Penerapan dalil wadh’u al-jawa’ih di era sekarang sejatinya sangat sejalan dengan prinsip Force Majeure (Keadaan Kahar) dalam hukum kontrak modern. Penerapannya di lapangan, apabila seorang pengusaha buah memborong kebun mangga, dan sebelum masa panen tiba kebun tersebut diterjang angin puting beliung hingga buahnya rontok dan busuk, maka penjual wajib mengembalikan dana panjar (DP) atau pelunasan yang telah dibayarkan. Namun Islam juga memberikan solusi yang sangat manusiawi jika pembeli buah tersebut telanjur jatuh bangkrut (pailit) akibat musibah ini. Berdasarkan penerapan pada Hadis Ke-10 (Hadis Abu Sa'id), Islam mengajarkan asas tolong-menolong dengan cara menganjurkan sedekah bagi korban bencana, dan memerintahkan para kreditur (penagih hutang) untuk bersikap toleran dengan hanya mengambil sisa harta yang ada secara proporsional.

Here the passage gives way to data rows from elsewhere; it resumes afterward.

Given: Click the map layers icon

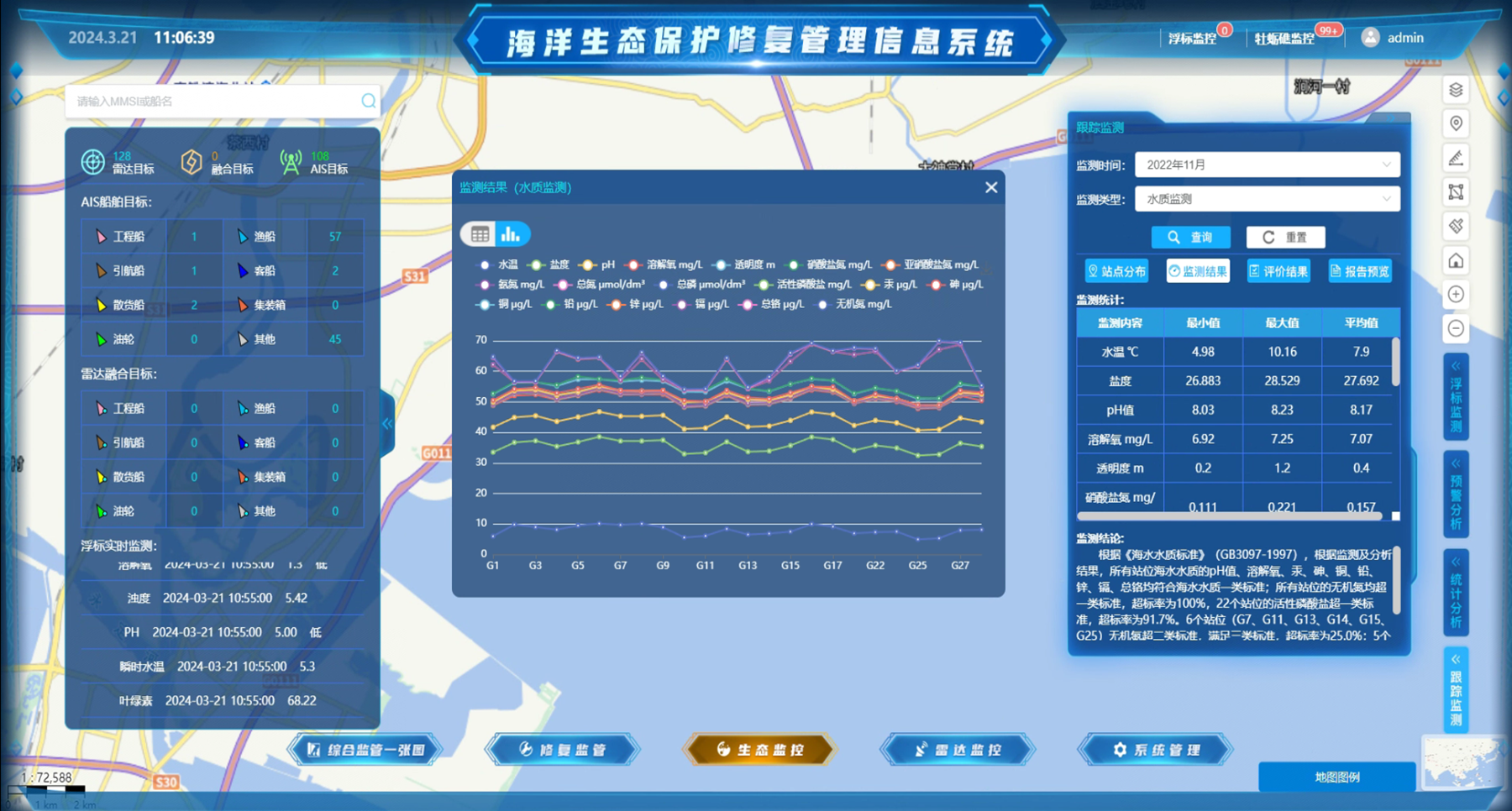Looking at the screenshot, I should coord(1456,90).
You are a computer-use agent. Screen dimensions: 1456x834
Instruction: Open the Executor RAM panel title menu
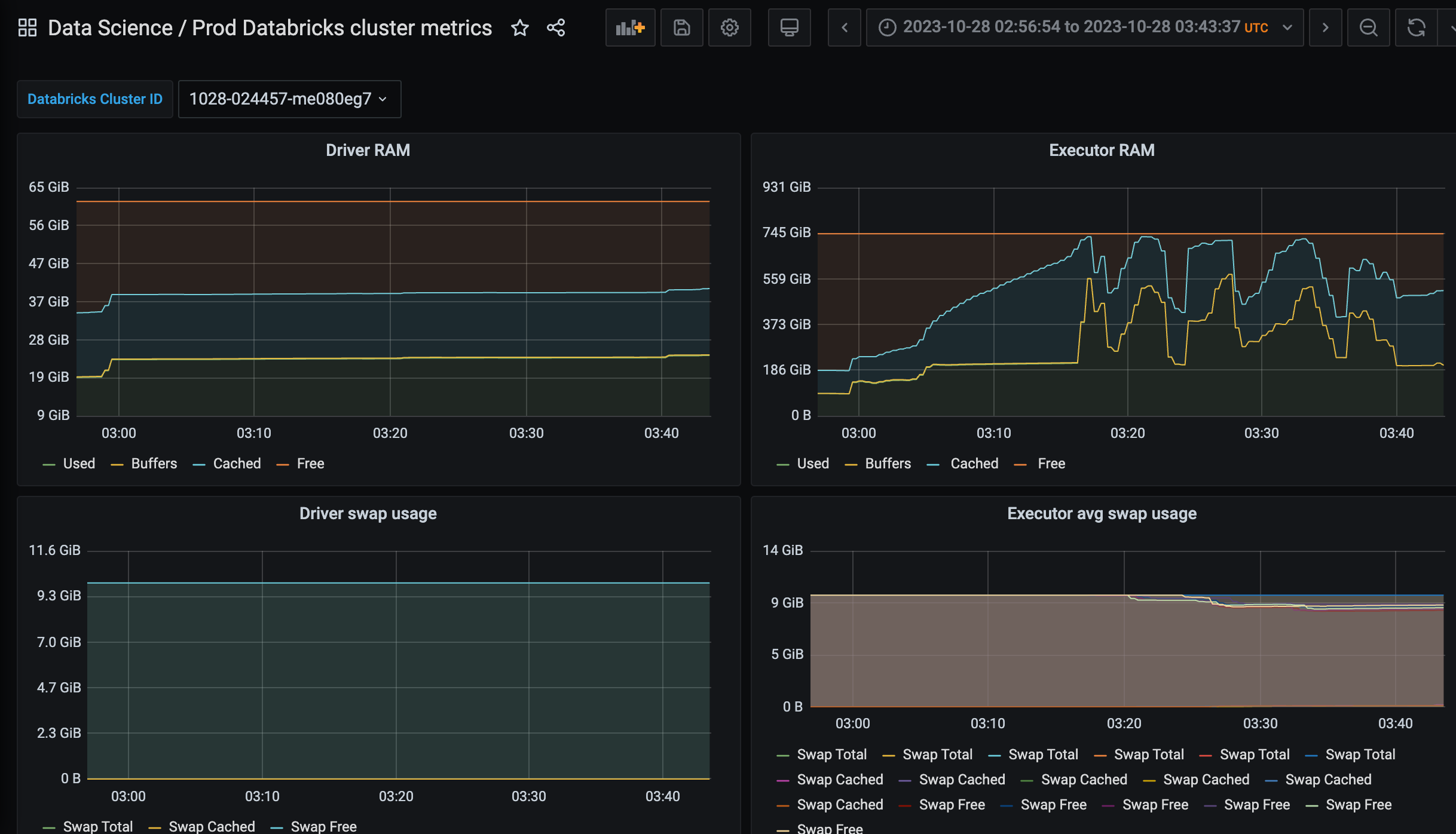1102,150
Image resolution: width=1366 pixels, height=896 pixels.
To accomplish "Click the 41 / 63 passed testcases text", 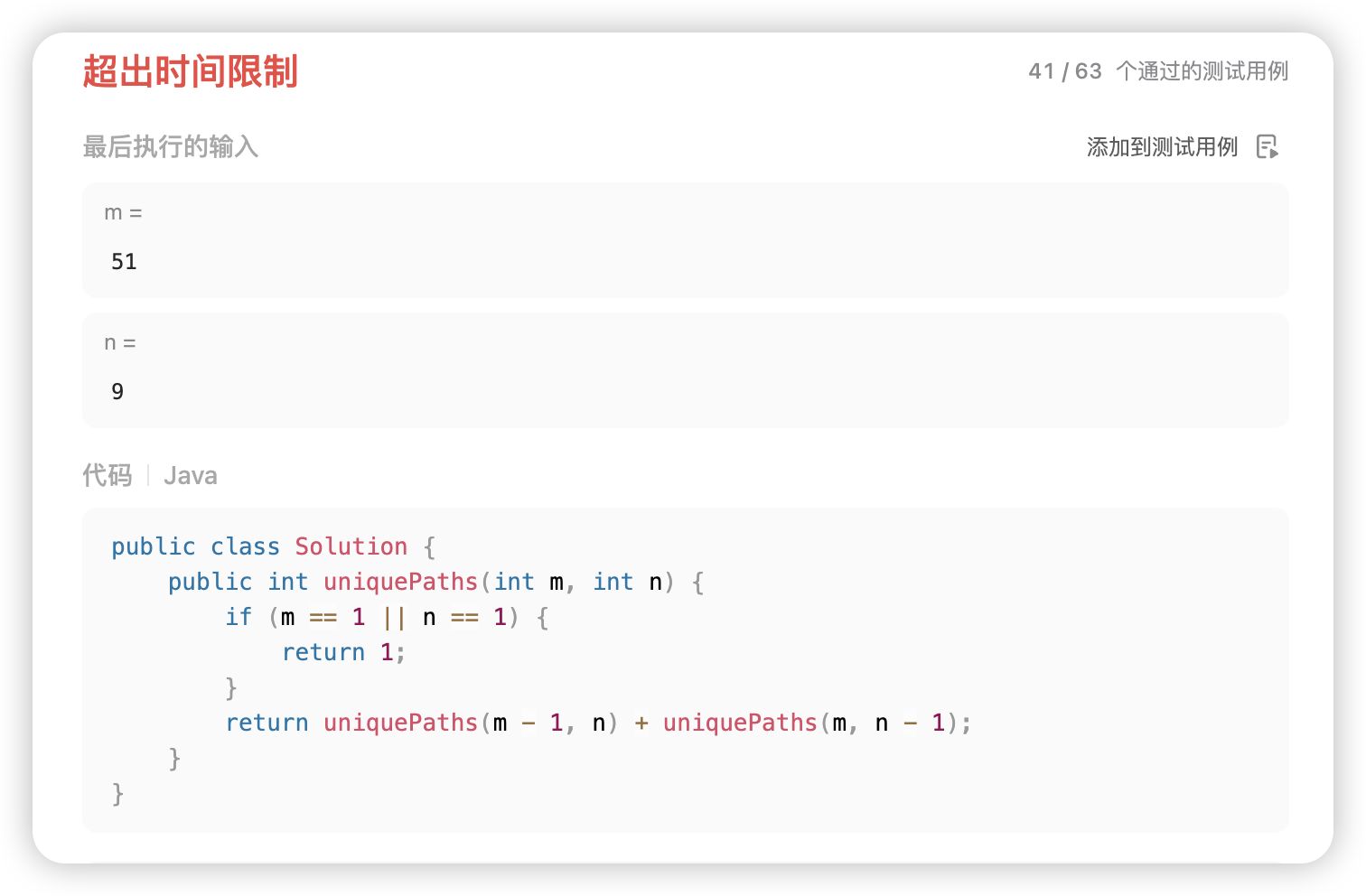I will click(1158, 71).
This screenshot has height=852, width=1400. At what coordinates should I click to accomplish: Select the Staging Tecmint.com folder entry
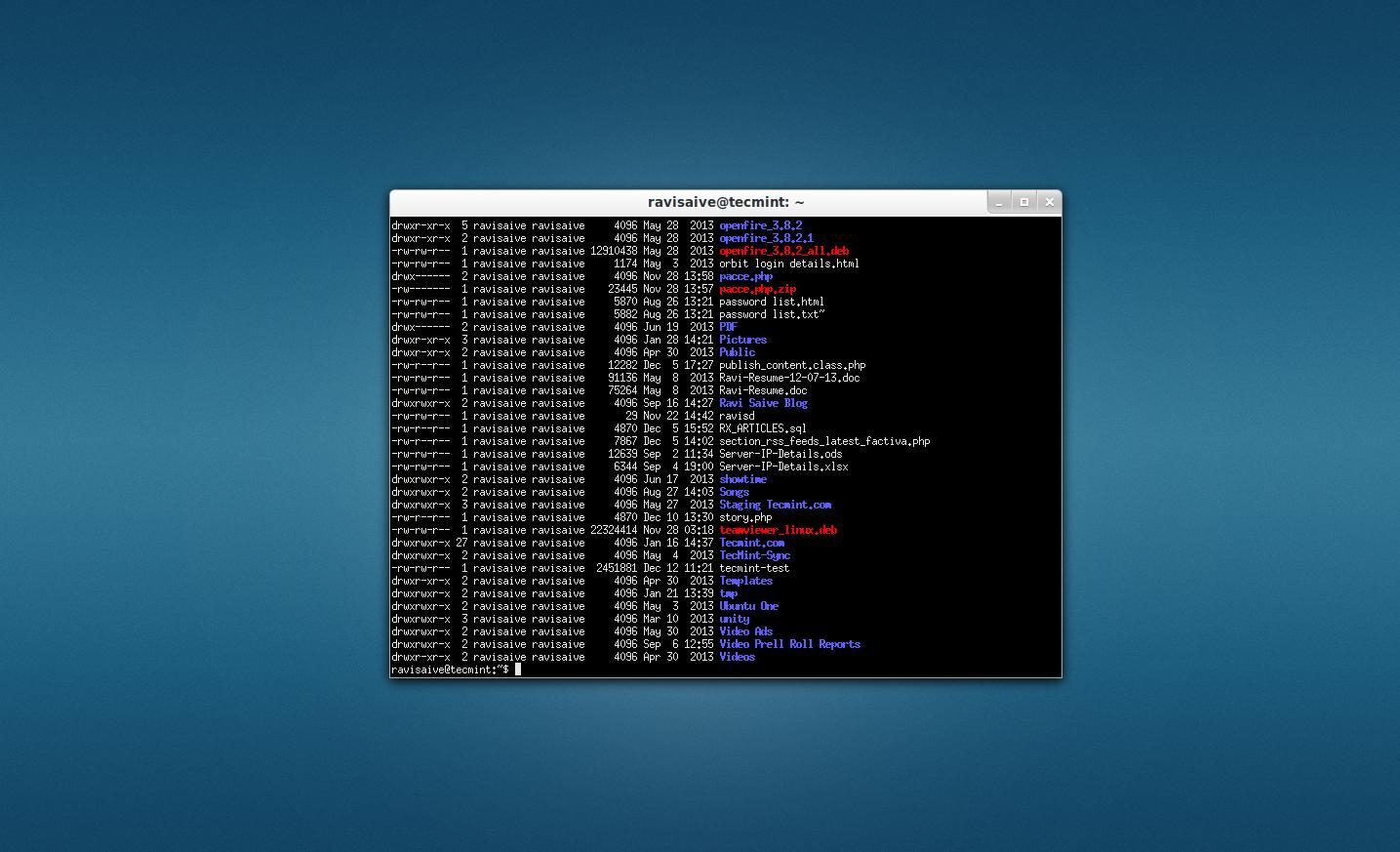[775, 505]
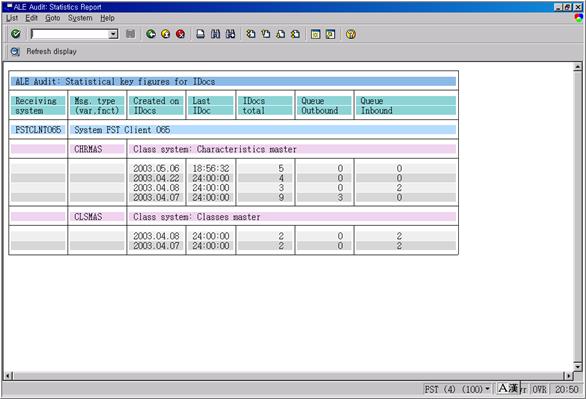Open the command field dropdown arrow
Screen dimensions: 586x399
113,34
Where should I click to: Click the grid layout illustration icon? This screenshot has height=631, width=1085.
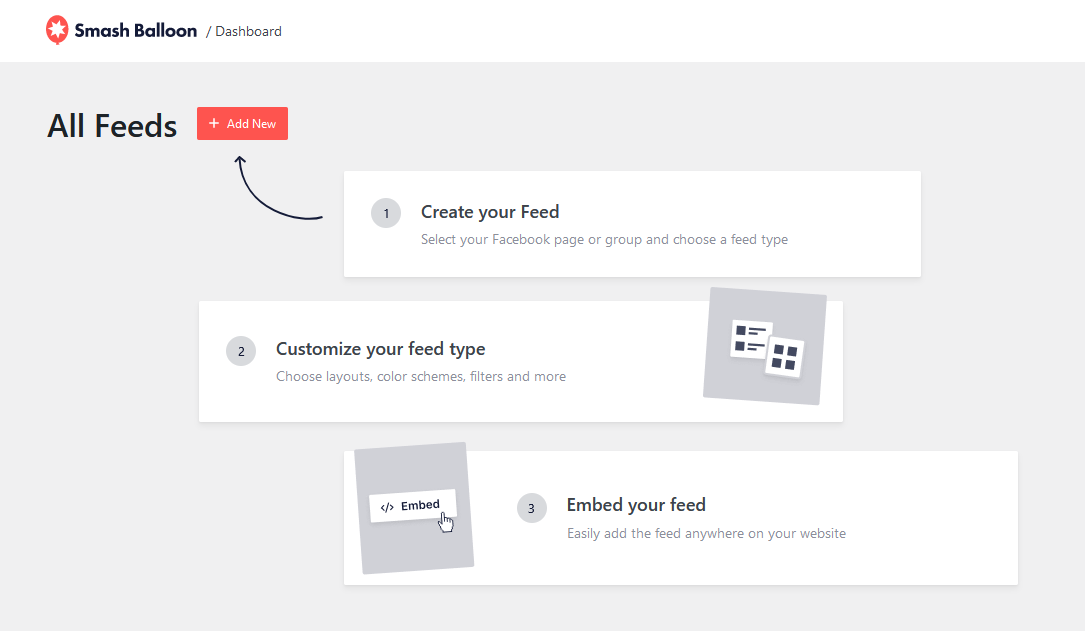point(785,357)
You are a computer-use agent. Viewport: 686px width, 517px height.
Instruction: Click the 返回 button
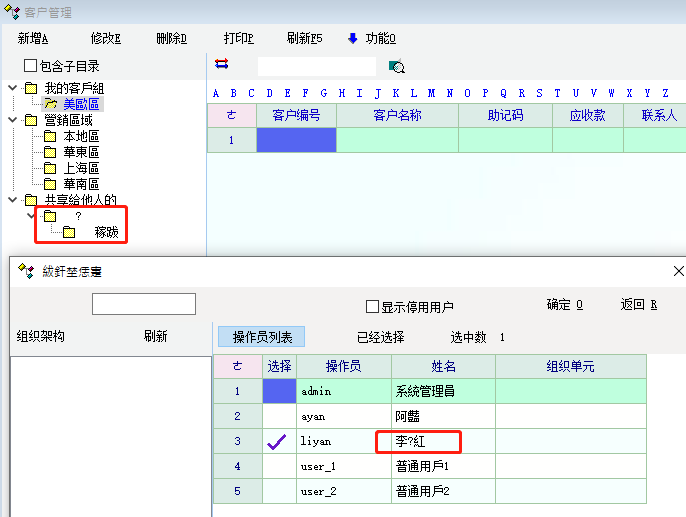(639, 304)
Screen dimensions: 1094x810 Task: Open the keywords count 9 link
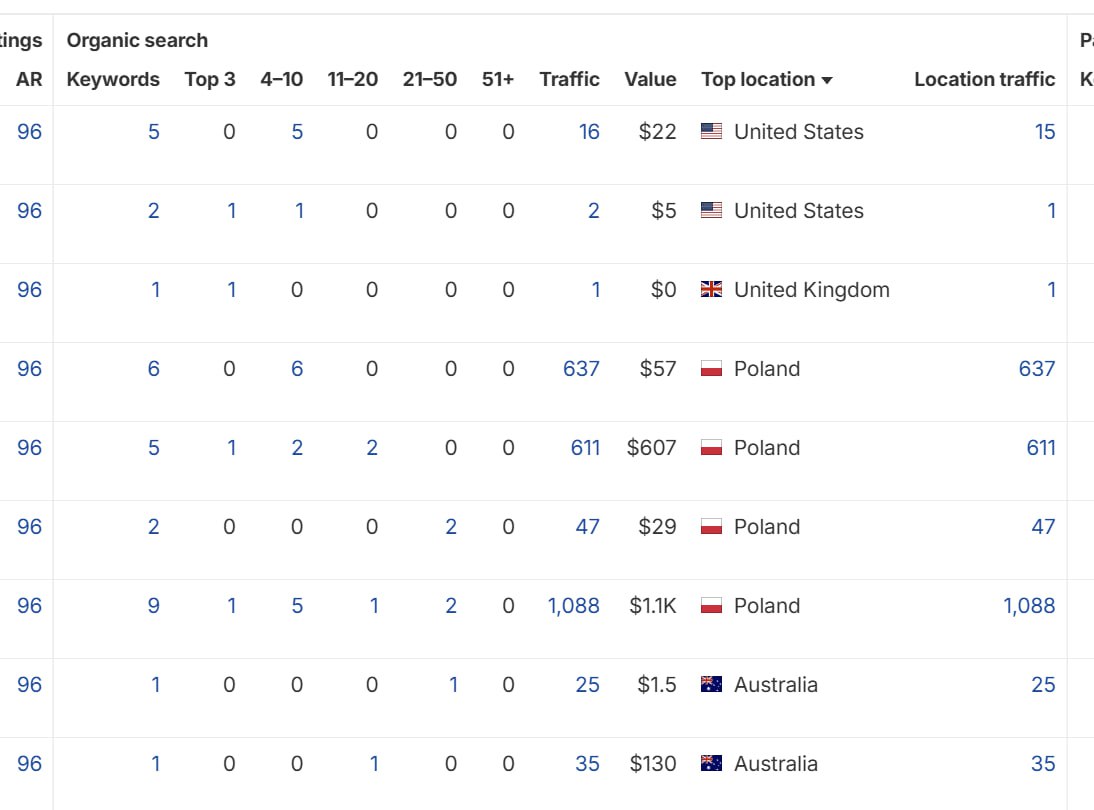pyautogui.click(x=153, y=606)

Ketentuan hukum Islam terkait buah yang rusak akibat hama (wadh'u al-jawa'ih) membuktikan bahwa sistem ekonomi Islam tidak hanya berorientasi pada keuntungan materi (profit-oriented), melainkan sangat menjunjung tinggi prinsip keadilan ('adalah), kasih sayang, dan penghilangan kemudaratan. Islam melindungi pihak penjual dari ketidakpastian (gharar) dan melarang eksploitasi, sekaligus melindungi pihak pembeli dari kerugian atas musibah yang datang sewaktu-waktu. Melalui penerapan hukum fikih muamalah yang transparan sejak awal akad, kita tidak hanya menyelamatkan harta dari cara-cara yang haram, tetapi juga merawat tali persaudaraan dan menciptakan iklim bisnis yang penuh keberkahan.
Agama Islam membolehkan jual beli asalkan sesuai rambu-rambu yang diberikan oleh syariat Agama Islam. Oleh karena itu, mari sebisa mungkin mengetahui rambu-rambu jual beli dalam Agama Islam, termasuk ketentuan Islam mengenai buah yang rusak akibat hama. Wallahu a’lam.
Semoga pengetahuan mengenai fikih jual beli mampu memberi rambu-rambu kita sebagai umat Islam dalam bertransaksi. Hal ini penting karena sebagai manusia, kita tidak bisa lepas dari pemenuhan berbagai kebutuhan. Hal tersebut termasuk utamanya kebutuhan primer. Semoga Allah senantiasa menjaga kita semua dan dijauhkan dari sesuatu yang terlarang atau haram sehingga apa yang kita konsumsi ataupun yang dipakai semuanya halal. Apa yang kita konsumsi dan apa yang kita pakai mempunyai andil terkabul atau tidaknya doa kita.